Evaluating the safety and effects of TBD11 in healthy adults
A Phase 1, Randomized, Double-Blind, Placebo-Controlled, Single Ascending Dose and Multiple Ascending Dose Trial in Healthy Adult Participants to Evaluate the Safety, Tolerability, and Pharmacokinetics of TBD11 With an Open Label (Single Dose) Food Effect Panel
This study is testing a new drug called TBD11 in healthy adults to see if it's safe and how it affects their bodies.
Quick facts
| Phase | Phase 1 |
|---|---|
| Study type | Interventional |
| Enrollment | 108 (estimated) |
| Ages | 19 Years to 55 Years |
| Sex | All |
| Sponsor | Bill & Melinda Gates Medical Research Institute Academic / other |
| Locations | 1 site (Lincoln, Nebraska) |
| Trial ID | NCT06707142 on ClinicalTrials.gov |
What this trial studies
This trial is a randomized, double-blind, placebo-controlled study designed to assess the safety, tolerability, and pharmacokinetics of TBD11 in healthy adult participants. It consists of two parts: the first part involves single ascending doses and food effect cohorts, while the second part focuses on multiple ascending doses. Participants will receive either the drug or a placebo, and their responses will be closely monitored throughout the trial.

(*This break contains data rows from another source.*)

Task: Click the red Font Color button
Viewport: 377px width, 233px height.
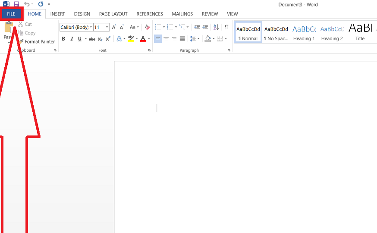Action: (143, 39)
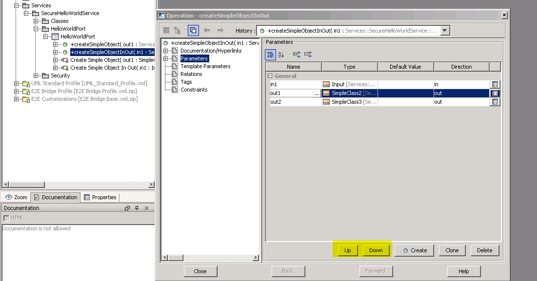Tick the HTML checkbox in Documentation panel
This screenshot has height=281, width=537.
6,218
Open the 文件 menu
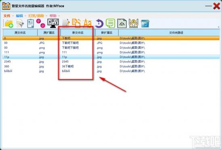This screenshot has height=150, width=222. click(7, 16)
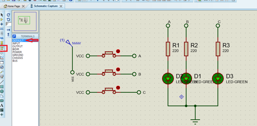Image resolution: width=257 pixels, height=126 pixels.
Task: Close the Home Page tab
Action: tap(23, 6)
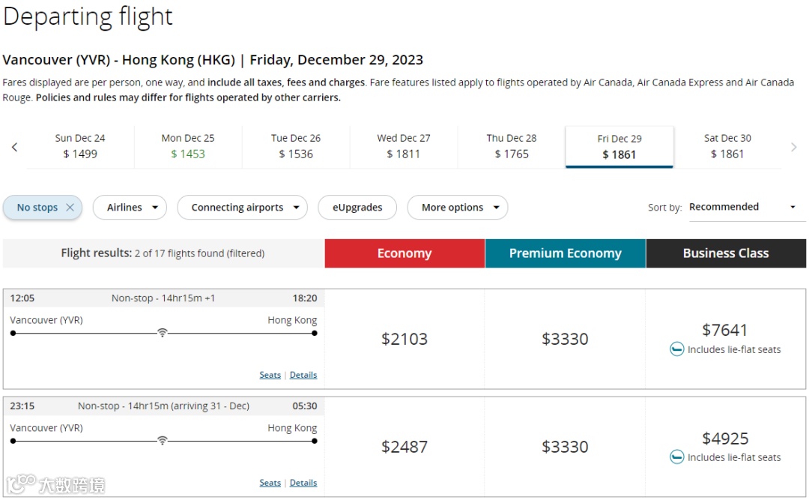Click lie-flat seat icon for $4925 fare
The width and height of the screenshot is (809, 500).
[x=676, y=457]
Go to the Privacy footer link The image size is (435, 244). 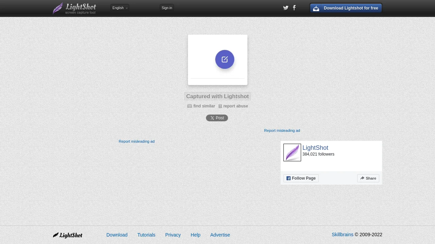pyautogui.click(x=173, y=235)
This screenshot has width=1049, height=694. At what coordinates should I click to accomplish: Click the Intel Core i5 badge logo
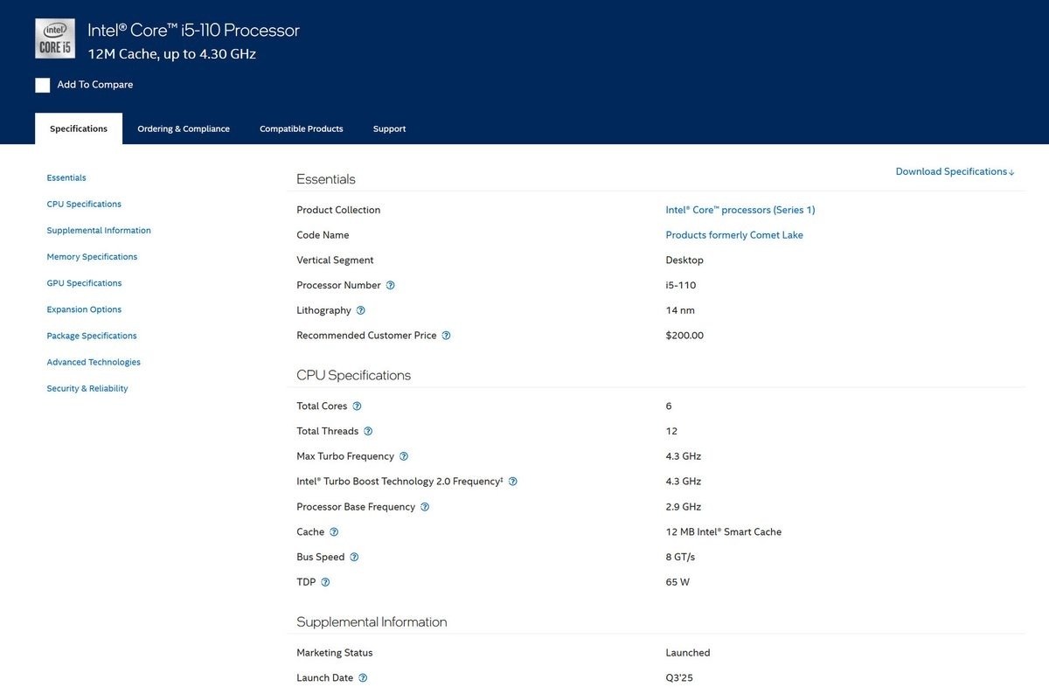(55, 38)
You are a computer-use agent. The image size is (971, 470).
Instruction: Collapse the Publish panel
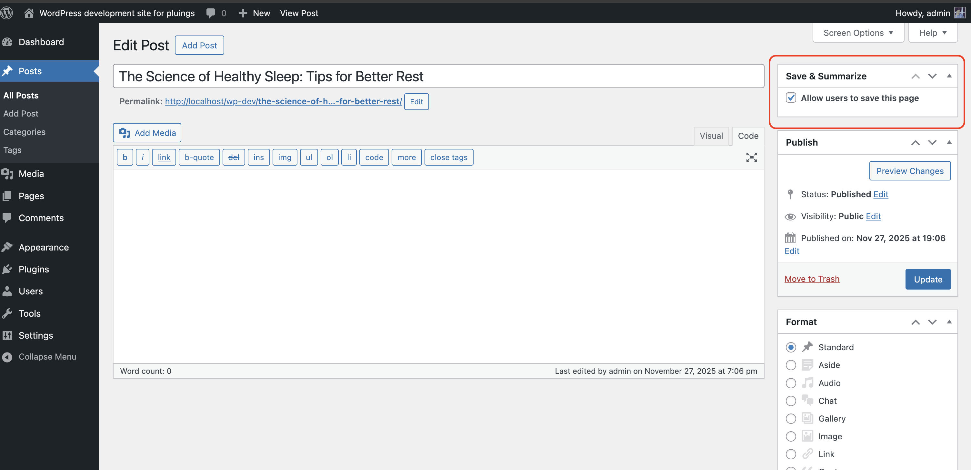pyautogui.click(x=950, y=142)
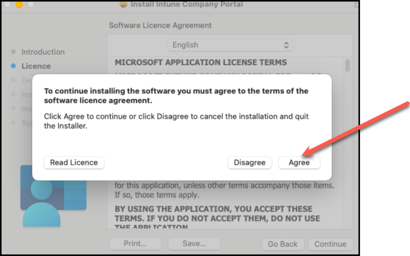
Task: Click the package icon in the title bar
Action: [124, 4]
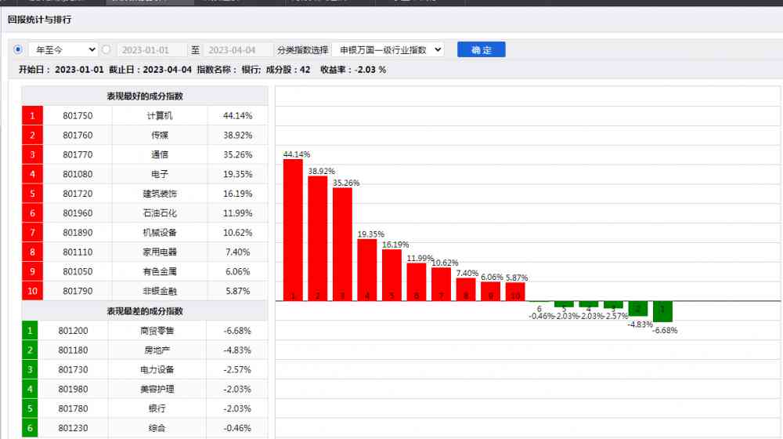Enable the custom date range radio button
The image size is (783, 439).
[x=106, y=49]
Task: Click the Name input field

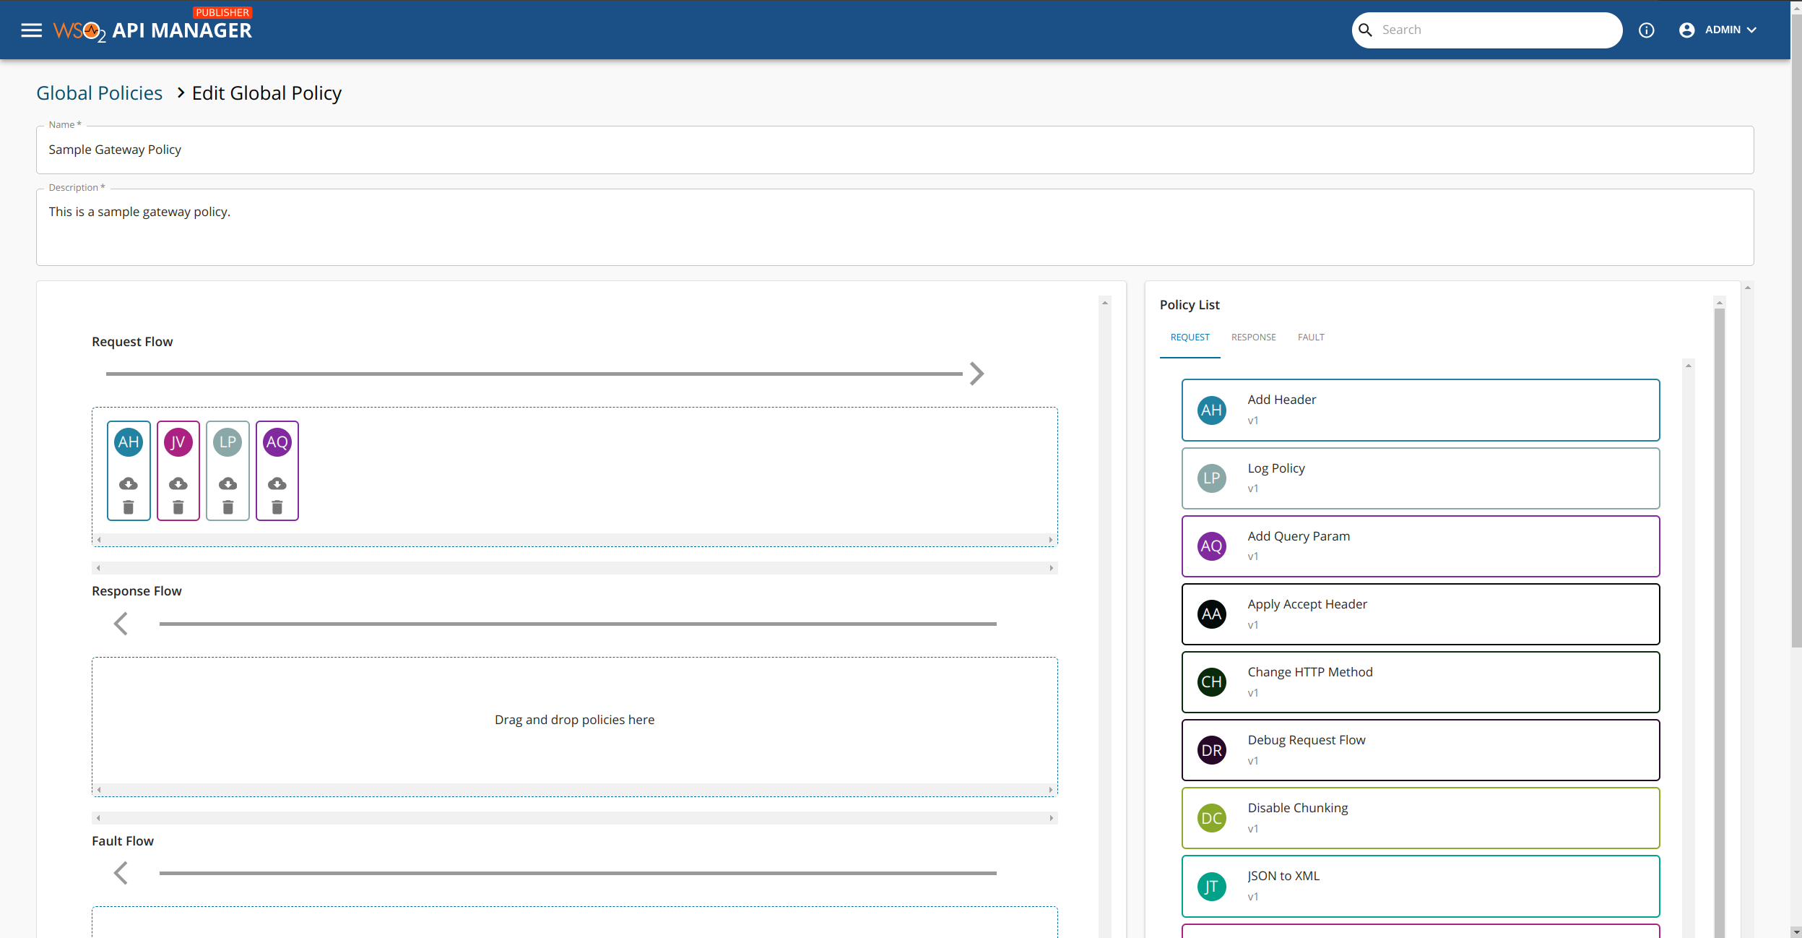Action: point(894,150)
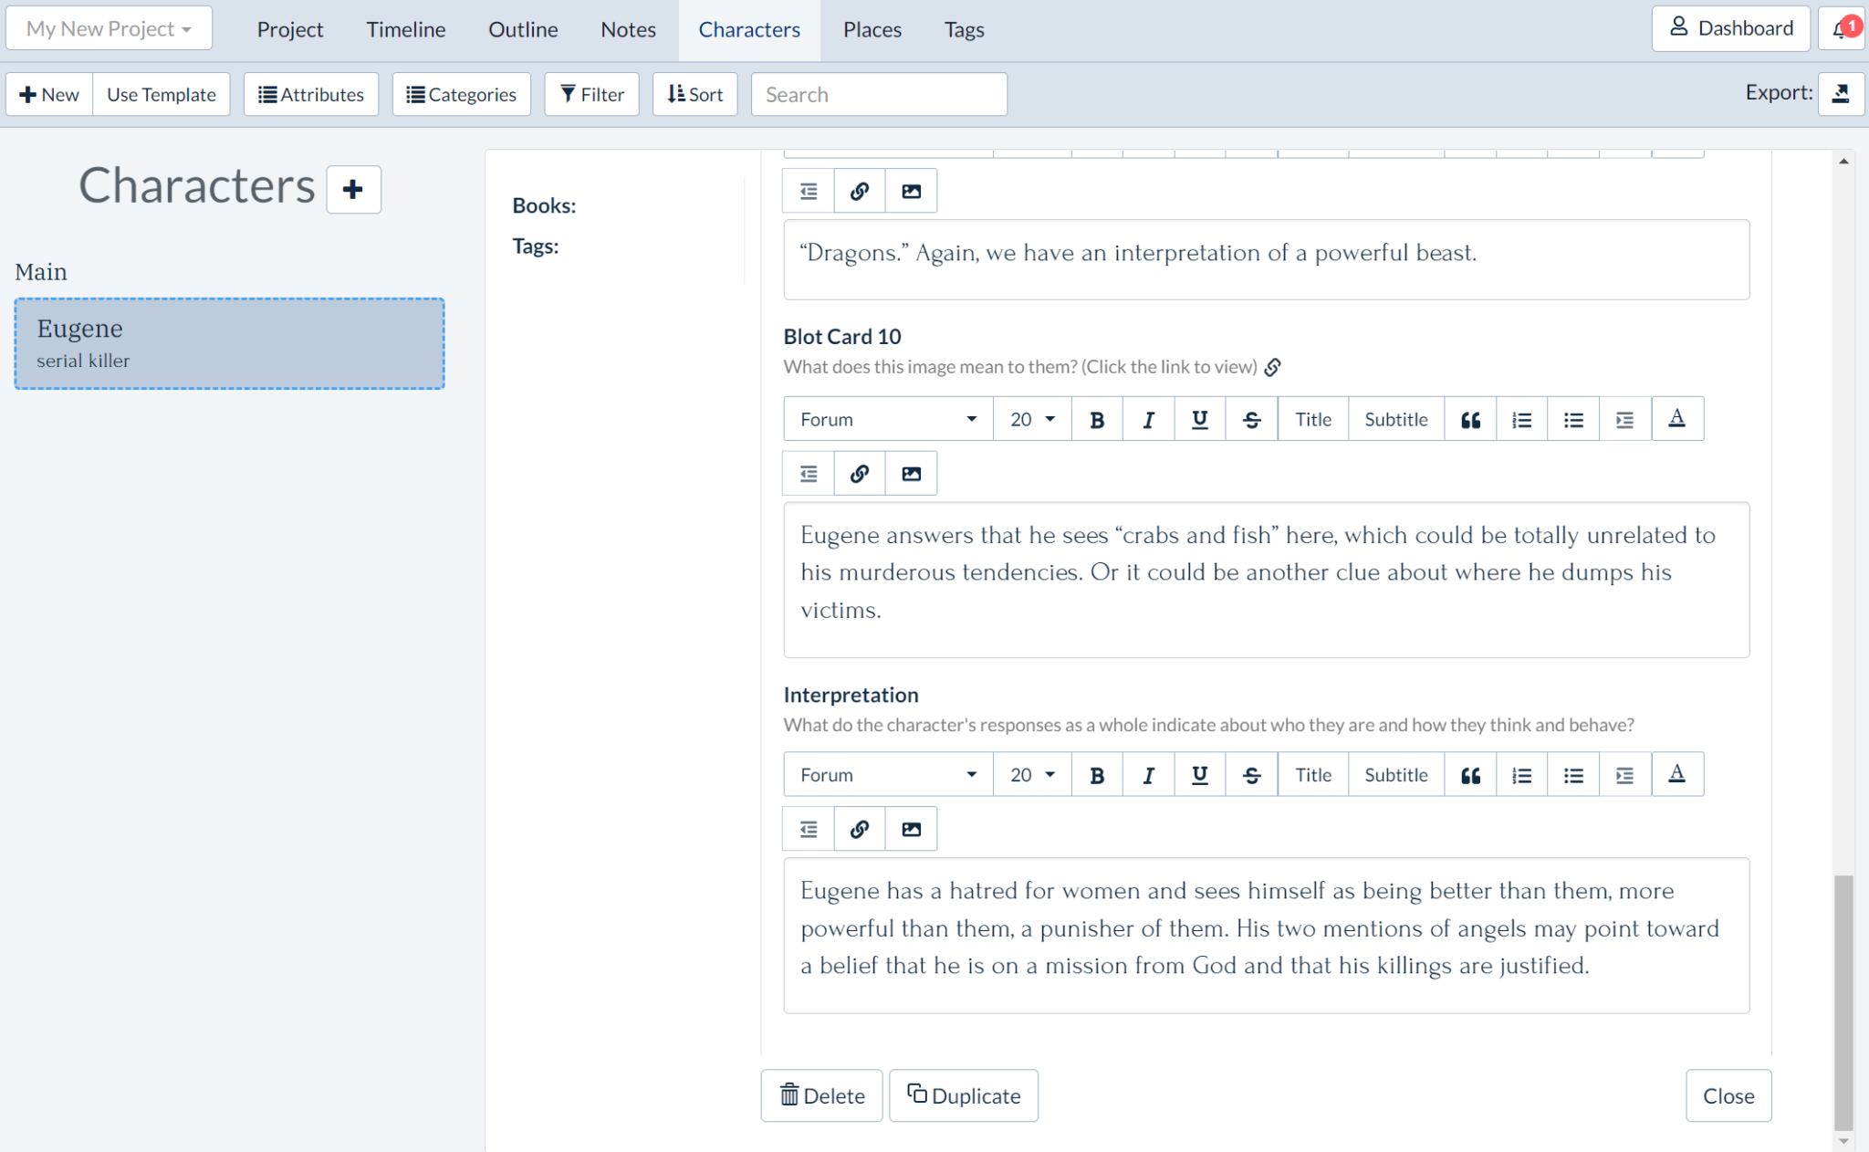Click the Export icon button
The height and width of the screenshot is (1152, 1869).
(1841, 93)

Who should consider this trial
Good fit: Ideal candidates for this study are healthy adults aged 18 to 65 with a BMI between 18 and 32 kg/m².
Not a fit: Patients with pre-existing health conditions or those outside the specified BMI range may not benefit from this study.
Why it matters
Potential benefit: If successful, this trial could provide valuable safety and tolerability data for TBD11, potentially leading to its use in treating various conditions.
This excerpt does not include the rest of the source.